庭ぐらしダイアリー zen-to-aku

森山未来さんの展示を観に行った後、ふと本が読みたくなって、地元の図書館に寄りました。

「ジーキル博士とハイド氏」

なぜか舞台で使われた本ではない本をチョイスしましたが、なんとなく繋がりを感じたので、読んでみました。

舞台はイギリスだったので、わたしの好きなシャーロックホームズの世界観とどことなく似た雰囲気を感じました。どこか暗くて、何かが起こりそうな場所。紳士として振る舞う男性の含みのある言葉遣い。奇妙な出来事と友人の奇怪な行動。わからない謎に包まれている出来事は、最後の手紙を読むまで、ずっと私たちの”真実”を知りたい好奇心を離しません。

この本の主題と言ってもいいのが、相反する二つの物事。未来くん(勝手にそう読んでます)の舞台でも表現されていた、考察の一つの結果として、この物語があるのかもしれない、そう思いました。
「ジーキル博士とハイド氏」では、”善”と”悪”、この二つについて、物語を通して問いかけられています。

”善”とは何か?
”悪”とは何か?

哲学の一つの問いでもありますが、考えてみたことはあるでしょうか。
わたしはこの問題に心を揺さぶられてきた一人でもあります。

せっかくなので、少しわたしの昔話にお付き合いください。
わたしは物心ついた時から、なぜか儒教の考え方を守らねばならない、という使命感に駆られていたことがありました。その所以はわからないのですが、気づいた時には、その考え方がわたしに根付いていたのです。

そこまでは特に疑問にも思いませんでした。きちんと教えを守ることは、当たり前のことだろうと思ったからです。不思議なことですが、どんどん深まってくると、一つの疑問が出てきます。その考えに沿っていない人に、”なぜそうしないのか?”と問い詰めたくなります。そして、つい苛立ってくるのです。

どんどん加速していく時、わたしの中の”正しさ”みたいなものが、暴走し始め、苦しくなってきました。そんなわたしを担任の先生に見抜かれたことがあります。
暖かな日差しの入る教室でぼんやりしていた時のことでした。斜め前の席で(ちょうどわたしが一番前の席だった)教卓から先生がぬっと顔を出してボソリと言ったのでした。

「いろんな奴がいる、そんな今の環境を今のうちに楽しんどけ」

そう言われて、ハッとしたことがありました。その時わたしは、この状況から抜けたいなあ、と思い、とにかく勉強して違う世界、安心できる世界にいきたいと願っていました。わたしとは感覚の違う人ばかりに囲まれて、疲れていた部分もあったのです。そんな時に、突然鋭く矢で貫かれたような感覚がありました。

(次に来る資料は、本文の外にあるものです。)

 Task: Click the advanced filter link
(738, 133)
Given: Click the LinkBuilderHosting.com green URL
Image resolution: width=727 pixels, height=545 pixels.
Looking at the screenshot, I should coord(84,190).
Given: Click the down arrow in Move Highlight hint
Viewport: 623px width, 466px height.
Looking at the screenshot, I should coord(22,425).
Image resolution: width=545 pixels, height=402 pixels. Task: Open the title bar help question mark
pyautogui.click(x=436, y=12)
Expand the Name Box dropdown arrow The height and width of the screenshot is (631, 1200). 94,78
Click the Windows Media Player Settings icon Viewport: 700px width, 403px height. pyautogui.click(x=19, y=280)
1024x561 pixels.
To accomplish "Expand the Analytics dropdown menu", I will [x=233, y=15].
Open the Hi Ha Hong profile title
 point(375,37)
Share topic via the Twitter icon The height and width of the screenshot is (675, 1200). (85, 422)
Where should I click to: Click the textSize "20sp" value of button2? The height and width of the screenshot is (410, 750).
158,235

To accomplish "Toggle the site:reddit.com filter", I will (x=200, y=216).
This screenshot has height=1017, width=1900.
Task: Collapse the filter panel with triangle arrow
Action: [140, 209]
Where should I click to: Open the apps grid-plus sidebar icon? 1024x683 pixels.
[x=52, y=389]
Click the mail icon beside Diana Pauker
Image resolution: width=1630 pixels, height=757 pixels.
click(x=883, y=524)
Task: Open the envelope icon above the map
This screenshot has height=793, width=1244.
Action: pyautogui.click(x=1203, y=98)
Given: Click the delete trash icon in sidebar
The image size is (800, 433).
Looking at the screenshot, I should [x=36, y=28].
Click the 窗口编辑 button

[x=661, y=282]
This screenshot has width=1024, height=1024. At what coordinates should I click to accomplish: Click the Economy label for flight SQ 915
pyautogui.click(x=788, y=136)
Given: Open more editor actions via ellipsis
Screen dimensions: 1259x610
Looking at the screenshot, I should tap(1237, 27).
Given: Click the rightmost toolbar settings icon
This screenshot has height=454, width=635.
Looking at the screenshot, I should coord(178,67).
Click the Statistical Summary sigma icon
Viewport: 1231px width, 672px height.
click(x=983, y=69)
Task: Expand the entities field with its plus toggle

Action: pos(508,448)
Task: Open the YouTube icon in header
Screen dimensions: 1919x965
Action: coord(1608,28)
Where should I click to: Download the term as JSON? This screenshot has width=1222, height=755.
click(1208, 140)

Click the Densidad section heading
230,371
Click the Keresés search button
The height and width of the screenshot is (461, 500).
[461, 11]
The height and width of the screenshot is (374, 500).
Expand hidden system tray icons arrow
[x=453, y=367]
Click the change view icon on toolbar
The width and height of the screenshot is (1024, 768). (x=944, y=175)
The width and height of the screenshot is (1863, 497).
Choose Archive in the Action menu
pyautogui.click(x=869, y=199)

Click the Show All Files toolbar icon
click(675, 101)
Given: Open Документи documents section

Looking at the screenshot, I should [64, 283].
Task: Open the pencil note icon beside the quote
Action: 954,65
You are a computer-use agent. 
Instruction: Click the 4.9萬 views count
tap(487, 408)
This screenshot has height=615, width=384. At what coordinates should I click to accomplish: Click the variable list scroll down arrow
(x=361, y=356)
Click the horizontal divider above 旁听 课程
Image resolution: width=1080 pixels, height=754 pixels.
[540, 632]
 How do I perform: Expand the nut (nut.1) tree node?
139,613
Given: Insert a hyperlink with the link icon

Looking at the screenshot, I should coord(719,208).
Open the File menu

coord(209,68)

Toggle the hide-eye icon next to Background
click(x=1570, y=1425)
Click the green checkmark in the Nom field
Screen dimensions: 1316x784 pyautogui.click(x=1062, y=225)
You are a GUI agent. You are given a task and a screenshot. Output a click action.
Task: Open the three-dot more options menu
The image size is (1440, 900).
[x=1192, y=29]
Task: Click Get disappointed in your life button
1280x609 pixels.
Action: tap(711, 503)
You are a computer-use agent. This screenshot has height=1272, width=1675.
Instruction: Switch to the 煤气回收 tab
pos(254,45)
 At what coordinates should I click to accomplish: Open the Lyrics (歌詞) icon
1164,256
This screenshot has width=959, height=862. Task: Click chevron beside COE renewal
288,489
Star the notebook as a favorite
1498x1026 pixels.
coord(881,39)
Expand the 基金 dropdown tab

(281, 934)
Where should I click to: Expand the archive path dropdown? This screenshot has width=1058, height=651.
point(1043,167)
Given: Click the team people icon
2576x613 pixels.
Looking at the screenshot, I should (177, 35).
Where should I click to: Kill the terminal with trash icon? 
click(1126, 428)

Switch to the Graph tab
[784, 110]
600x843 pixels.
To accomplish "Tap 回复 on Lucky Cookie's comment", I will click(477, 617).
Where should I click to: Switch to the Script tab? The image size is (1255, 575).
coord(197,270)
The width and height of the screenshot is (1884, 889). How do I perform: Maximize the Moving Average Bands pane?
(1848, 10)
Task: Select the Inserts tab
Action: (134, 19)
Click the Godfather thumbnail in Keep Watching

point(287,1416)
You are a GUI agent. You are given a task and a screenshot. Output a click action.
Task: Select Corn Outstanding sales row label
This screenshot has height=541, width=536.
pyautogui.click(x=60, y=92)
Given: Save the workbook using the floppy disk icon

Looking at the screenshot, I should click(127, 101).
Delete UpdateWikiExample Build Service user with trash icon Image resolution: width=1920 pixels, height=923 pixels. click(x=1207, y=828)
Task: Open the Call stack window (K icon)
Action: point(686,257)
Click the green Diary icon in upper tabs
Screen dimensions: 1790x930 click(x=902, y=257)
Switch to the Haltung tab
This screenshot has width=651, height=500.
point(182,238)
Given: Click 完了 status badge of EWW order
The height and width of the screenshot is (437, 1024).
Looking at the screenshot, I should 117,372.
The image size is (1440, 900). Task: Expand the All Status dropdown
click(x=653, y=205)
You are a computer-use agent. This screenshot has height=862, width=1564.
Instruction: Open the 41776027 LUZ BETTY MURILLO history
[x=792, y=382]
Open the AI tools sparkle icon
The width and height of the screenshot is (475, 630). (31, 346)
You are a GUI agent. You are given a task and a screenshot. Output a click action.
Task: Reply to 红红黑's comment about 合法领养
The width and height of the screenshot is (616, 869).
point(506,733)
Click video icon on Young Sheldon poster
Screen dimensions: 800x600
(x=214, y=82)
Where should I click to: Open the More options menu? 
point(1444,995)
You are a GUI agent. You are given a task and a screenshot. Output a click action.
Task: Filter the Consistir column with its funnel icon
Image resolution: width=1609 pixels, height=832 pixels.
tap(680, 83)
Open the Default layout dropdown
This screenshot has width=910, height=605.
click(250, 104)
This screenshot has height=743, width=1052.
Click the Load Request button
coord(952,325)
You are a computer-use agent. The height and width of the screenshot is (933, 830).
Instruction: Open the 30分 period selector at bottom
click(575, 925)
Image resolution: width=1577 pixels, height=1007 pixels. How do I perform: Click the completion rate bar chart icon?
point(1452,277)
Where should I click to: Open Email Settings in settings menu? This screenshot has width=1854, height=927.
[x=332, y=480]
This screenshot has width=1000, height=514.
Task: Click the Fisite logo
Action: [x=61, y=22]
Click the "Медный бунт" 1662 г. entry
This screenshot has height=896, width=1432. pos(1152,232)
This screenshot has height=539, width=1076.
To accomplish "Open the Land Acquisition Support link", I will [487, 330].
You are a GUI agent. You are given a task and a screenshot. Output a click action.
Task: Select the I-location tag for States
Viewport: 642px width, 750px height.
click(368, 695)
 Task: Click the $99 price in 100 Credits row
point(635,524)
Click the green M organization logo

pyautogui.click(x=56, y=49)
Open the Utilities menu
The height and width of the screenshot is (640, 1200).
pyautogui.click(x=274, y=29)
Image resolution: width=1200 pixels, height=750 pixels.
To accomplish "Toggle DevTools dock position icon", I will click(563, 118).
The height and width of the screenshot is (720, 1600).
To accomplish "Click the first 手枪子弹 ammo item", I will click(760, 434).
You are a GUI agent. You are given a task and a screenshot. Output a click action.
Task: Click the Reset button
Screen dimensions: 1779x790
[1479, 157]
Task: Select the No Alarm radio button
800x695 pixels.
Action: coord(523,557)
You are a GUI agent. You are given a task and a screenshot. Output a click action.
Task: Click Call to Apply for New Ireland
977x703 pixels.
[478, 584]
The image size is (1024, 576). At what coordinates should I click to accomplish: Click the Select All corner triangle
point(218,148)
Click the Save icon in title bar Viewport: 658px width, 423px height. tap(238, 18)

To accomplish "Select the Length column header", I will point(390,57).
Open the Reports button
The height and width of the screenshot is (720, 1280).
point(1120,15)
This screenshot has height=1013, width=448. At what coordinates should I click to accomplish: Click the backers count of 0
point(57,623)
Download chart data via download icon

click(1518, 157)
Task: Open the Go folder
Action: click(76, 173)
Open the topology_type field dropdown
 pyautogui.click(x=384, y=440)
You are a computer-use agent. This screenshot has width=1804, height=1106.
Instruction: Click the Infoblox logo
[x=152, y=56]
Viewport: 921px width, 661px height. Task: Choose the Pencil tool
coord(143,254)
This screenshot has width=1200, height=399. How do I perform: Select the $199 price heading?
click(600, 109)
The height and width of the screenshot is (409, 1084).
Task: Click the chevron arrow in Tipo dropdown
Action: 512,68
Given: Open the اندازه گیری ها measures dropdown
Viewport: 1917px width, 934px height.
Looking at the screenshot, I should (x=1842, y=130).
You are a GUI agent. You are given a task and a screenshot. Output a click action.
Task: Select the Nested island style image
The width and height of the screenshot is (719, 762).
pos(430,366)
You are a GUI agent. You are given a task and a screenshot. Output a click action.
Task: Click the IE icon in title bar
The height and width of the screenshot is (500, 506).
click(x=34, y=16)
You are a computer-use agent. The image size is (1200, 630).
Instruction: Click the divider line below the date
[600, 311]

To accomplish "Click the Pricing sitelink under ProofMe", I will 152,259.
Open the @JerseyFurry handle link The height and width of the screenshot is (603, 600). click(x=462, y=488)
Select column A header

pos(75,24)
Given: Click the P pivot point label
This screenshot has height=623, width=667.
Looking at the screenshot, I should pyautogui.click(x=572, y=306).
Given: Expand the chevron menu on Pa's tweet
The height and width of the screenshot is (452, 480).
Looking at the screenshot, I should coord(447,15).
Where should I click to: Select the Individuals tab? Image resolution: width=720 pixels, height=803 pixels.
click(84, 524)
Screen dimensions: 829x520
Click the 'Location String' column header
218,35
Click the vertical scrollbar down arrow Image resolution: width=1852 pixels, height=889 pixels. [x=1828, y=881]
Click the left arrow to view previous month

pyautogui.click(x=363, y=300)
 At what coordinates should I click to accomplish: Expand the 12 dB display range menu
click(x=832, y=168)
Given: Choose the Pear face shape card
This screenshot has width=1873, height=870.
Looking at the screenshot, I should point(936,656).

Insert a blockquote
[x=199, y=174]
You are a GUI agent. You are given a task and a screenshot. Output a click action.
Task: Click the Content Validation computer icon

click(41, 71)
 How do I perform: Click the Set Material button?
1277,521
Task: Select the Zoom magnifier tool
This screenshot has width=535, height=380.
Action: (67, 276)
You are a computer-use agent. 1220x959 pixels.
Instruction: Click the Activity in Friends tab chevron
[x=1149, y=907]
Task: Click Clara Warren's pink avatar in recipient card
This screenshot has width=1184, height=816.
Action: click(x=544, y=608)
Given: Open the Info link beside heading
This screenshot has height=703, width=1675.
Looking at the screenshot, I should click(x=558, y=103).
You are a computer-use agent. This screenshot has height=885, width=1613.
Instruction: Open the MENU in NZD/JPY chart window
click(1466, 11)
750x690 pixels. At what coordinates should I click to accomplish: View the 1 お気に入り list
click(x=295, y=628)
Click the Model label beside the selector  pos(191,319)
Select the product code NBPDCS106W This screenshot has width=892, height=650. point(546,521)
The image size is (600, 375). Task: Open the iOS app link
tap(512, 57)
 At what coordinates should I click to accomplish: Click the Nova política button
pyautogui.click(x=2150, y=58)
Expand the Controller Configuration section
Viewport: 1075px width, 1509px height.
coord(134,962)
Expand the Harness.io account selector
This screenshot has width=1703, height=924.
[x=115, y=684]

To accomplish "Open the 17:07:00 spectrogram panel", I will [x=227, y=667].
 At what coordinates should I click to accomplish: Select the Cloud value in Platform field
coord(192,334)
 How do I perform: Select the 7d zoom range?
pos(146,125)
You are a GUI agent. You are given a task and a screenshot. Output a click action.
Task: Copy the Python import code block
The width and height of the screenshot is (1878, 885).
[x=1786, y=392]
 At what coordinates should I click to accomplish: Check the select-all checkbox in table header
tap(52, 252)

自分の感じたことは嘘ではないのだけれど、時に自分の思考に自分が飲まれることもある。それを警告してくれた、一言だったのではないだろうか。

どんな人の体にもこの相反する二つの物事がせめぎ合い、私たちは生きています。これからも、生きている限り、この考察は続いていくのだろうなあ。

そんなことを思う今日この頃です。